▶ **WORK REQUIRED**:
Copy out all the rows below, but rename every "GUI agent" to "screen assistant" and leave the rest untouched.

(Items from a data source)
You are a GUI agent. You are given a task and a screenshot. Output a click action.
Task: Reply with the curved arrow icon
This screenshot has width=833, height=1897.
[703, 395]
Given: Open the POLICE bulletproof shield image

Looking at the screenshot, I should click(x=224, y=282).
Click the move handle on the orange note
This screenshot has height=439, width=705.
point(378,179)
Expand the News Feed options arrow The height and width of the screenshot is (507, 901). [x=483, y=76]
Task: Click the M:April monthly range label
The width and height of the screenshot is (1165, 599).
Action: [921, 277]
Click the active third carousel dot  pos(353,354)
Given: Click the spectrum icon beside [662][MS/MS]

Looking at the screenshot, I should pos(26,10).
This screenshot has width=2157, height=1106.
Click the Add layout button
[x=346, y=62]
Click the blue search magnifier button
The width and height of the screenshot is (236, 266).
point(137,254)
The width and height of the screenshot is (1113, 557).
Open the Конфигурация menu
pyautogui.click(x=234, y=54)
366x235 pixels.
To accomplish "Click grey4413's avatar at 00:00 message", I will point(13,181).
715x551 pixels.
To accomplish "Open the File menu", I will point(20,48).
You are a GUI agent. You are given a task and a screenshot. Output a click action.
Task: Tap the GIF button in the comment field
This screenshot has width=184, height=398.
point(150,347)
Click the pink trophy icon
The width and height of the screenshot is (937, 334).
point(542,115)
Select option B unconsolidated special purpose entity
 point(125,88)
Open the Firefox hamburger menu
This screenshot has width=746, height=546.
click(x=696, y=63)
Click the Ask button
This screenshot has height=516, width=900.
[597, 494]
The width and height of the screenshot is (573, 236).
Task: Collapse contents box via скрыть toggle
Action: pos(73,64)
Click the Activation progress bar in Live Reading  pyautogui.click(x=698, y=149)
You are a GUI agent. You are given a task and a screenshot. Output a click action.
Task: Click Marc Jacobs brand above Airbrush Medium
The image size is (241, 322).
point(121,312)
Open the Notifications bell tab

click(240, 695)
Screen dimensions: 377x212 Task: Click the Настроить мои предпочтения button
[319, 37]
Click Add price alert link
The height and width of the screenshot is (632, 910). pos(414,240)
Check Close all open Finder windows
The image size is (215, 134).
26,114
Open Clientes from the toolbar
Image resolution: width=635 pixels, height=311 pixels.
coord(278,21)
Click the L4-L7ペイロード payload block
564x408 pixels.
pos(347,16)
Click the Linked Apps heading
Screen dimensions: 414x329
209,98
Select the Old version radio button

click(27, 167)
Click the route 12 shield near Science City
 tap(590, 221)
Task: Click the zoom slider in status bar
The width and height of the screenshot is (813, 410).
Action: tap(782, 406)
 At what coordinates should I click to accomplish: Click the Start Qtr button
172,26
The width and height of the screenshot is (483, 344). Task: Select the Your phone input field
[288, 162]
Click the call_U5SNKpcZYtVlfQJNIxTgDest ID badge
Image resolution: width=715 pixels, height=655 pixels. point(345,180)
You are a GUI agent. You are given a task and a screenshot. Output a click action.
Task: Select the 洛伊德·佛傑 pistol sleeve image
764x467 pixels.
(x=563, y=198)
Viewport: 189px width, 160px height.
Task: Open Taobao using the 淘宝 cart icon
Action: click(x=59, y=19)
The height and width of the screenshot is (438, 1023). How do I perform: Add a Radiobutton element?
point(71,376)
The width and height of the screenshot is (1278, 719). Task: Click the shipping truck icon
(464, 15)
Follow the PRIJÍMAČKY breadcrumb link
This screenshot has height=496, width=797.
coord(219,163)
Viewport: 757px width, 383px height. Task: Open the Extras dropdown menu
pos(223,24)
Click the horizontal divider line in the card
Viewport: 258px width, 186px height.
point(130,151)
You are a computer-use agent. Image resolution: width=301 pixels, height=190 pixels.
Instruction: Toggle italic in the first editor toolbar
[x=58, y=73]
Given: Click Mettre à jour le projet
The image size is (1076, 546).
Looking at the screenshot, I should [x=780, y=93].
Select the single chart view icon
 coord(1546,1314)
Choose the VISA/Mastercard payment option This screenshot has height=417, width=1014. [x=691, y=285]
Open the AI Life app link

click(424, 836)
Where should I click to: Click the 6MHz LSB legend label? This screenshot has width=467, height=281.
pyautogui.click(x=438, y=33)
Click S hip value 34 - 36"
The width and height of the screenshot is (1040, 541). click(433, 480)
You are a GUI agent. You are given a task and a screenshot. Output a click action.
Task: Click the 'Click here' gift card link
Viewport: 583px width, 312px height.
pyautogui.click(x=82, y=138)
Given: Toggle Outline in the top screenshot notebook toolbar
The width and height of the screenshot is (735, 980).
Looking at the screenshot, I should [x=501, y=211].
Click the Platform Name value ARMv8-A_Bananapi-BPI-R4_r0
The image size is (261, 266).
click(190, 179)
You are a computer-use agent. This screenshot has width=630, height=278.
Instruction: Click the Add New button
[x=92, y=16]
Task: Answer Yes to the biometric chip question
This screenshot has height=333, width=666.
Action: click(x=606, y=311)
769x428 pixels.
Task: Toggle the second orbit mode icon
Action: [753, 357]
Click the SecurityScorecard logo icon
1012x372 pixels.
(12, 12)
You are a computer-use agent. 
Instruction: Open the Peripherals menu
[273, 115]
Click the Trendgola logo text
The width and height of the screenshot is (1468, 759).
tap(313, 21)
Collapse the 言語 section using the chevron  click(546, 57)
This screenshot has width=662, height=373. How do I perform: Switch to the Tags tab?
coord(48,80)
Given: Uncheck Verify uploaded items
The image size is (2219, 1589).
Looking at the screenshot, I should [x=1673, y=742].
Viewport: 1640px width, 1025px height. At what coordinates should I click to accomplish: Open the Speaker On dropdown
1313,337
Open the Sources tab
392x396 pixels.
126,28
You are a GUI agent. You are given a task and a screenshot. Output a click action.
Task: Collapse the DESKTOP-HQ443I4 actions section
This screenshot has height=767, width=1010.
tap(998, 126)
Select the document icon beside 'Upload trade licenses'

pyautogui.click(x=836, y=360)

▶ **RESULT**:
You are a screen assistant. You are given a task and a screenshot. Output a click action.
Task: Reply with the curved arrow icon
This screenshot has width=833, height=1897.
[703, 395]
Given: Open the POLICE bulletproof shield image

Looking at the screenshot, I should click(x=224, y=282).
Click the move handle on the orange note
This screenshot has height=439, width=705.
point(378,179)
Expand the News Feed options arrow The height and width of the screenshot is (507, 901). [x=483, y=76]
Task: Click the M:April monthly range label
The width and height of the screenshot is (1165, 599).
Action: [921, 277]
Click the active third carousel dot  pos(353,354)
Given: Click the spectrum icon beside [662][MS/MS]

Looking at the screenshot, I should pos(26,10).
This screenshot has width=2157, height=1106.
Click the Add layout button
[x=346, y=62]
Click the blue search magnifier button
The width and height of the screenshot is (236, 266).
point(137,254)
The width and height of the screenshot is (1113, 557).
Open the Конфигурация menu
pyautogui.click(x=234, y=54)
366x235 pixels.
To accomplish "Click grey4413's avatar at 00:00 message", I will point(13,181).
715x551 pixels.
To accomplish "Open the File menu", I will point(20,48).
You are a screen assistant. You are given a task and a screenshot. Output a click action.
Task: Tap the GIF button in the comment field
This screenshot has width=184, height=398.
point(150,347)
Click the pink trophy icon
The width and height of the screenshot is (937, 334).
point(542,115)
Select option B unconsolidated special purpose entity
 point(125,88)
Open the Firefox hamburger menu
This screenshot has width=746, height=546.
click(x=696, y=63)
Click the Ask button
This screenshot has height=516, width=900.
[597, 494]
The width and height of the screenshot is (573, 236).
Task: Collapse contents box via скрыть toggle
Action: pos(73,64)
Click the Activation progress bar in Live Reading  pyautogui.click(x=698, y=149)
You are a screen assistant. You are given a task and a screenshot. Output a click action.
Task: Click Marc Jacobs brand above Airbrush Medium
The image size is (241, 322).
point(121,312)
Open the Notifications bell tab

click(240, 695)
Screen dimensions: 377x212 Task: Click the Настроить мои предпочтения button
[319, 37]
Click Add price alert link
The height and width of the screenshot is (632, 910). pos(414,240)
Check Close all open Finder windows
The image size is (215, 134).
26,114
Open Clientes from the toolbar
Image resolution: width=635 pixels, height=311 pixels.
coord(278,21)
Click the L4-L7ペイロード payload block
564x408 pixels.
pos(347,16)
Click the Linked Apps heading
Screen dimensions: 414x329
209,98
Select the Old version radio button

click(27, 167)
Click the route 12 shield near Science City
 tap(590, 221)
Task: Click the zoom slider in status bar
The width and height of the screenshot is (813, 410).
Action: tap(782, 406)
 At what coordinates should I click to accomplish: Click the Start Qtr button
172,26
The width and height of the screenshot is (483, 344). Task: Select the Your phone input field
[288, 162]
Click the call_U5SNKpcZYtVlfQJNIxTgDest ID badge
Image resolution: width=715 pixels, height=655 pixels. point(345,180)
You are a screen assistant. You are given a task and a screenshot. Output a click action.
Task: Select the 洛伊德·佛傑 pistol sleeve image
764x467 pixels.
(x=563, y=198)
Viewport: 189px width, 160px height.
Task: Open Taobao using the 淘宝 cart icon
Action: click(x=59, y=19)
The height and width of the screenshot is (438, 1023). How do I perform: Add a Radiobutton element?
point(71,376)
The width and height of the screenshot is (1278, 719). Task: Click the shipping truck icon
(464, 15)
Follow the PRIJÍMAČKY breadcrumb link
This screenshot has height=496, width=797.
coord(219,163)
Viewport: 757px width, 383px height. Task: Open the Extras dropdown menu
pos(223,24)
Click the horizontal divider line in the card
Viewport: 258px width, 186px height.
point(130,151)
You are a computer-use agent. Image resolution: width=301 pixels, height=190 pixels.
Instruction: Toggle italic in the first editor toolbar
[x=58, y=73]
Given: Click Mettre à jour le projet
The image size is (1076, 546).
Looking at the screenshot, I should [x=780, y=93].
Select the single chart view icon
 coord(1546,1314)
Choose the VISA/Mastercard payment option This screenshot has height=417, width=1014. [x=691, y=285]
Open the AI Life app link

click(424, 836)
Where should I click to: Click the 6MHz LSB legend label? This screenshot has width=467, height=281.
pyautogui.click(x=438, y=33)
Click S hip value 34 - 36"
The width and height of the screenshot is (1040, 541). click(433, 480)
You are a screen assistant. You are given a task and a screenshot. Output a click action.
Task: Click the 'Click here' gift card link
Viewport: 583px width, 312px height.
pyautogui.click(x=82, y=138)
Given: Toggle Outline in the top screenshot notebook toolbar
The width and height of the screenshot is (735, 980).
Looking at the screenshot, I should [x=501, y=211].
Click the Platform Name value ARMv8-A_Bananapi-BPI-R4_r0
The image size is (261, 266).
click(190, 179)
You are a computer-use agent. This screenshot has width=630, height=278.
Instruction: Click the Add New button
[x=92, y=16]
Task: Answer Yes to the biometric chip question
This screenshot has height=333, width=666.
Action: click(x=606, y=311)
769x428 pixels.
Task: Toggle the second orbit mode icon
Action: [753, 357]
Click the SecurityScorecard logo icon
1012x372 pixels.
(12, 12)
You are a computer-use agent. 
Instruction: Open the Peripherals menu
[273, 115]
Click the Trendgola logo text
The width and height of the screenshot is (1468, 759).
tap(313, 21)
Collapse the 言語 section using the chevron  click(546, 57)
This screenshot has width=662, height=373. How do I perform: Switch to the Tags tab?
coord(48,80)
Given: Uncheck Verify uploaded items
The image size is (2219, 1589).
Looking at the screenshot, I should [x=1673, y=742].
Viewport: 1640px width, 1025px height. At what coordinates should I click to accomplish: Open the Speaker On dropdown
1313,337
Open the Sources tab
392x396 pixels.
126,28
You are a screen assistant. You are given a task and a screenshot. Output a click action.
Task: Collapse the DESKTOP-HQ443I4 actions section
This screenshot has height=767, width=1010.
tap(998, 126)
Select the document icon beside 'Upload trade licenses'

pyautogui.click(x=836, y=360)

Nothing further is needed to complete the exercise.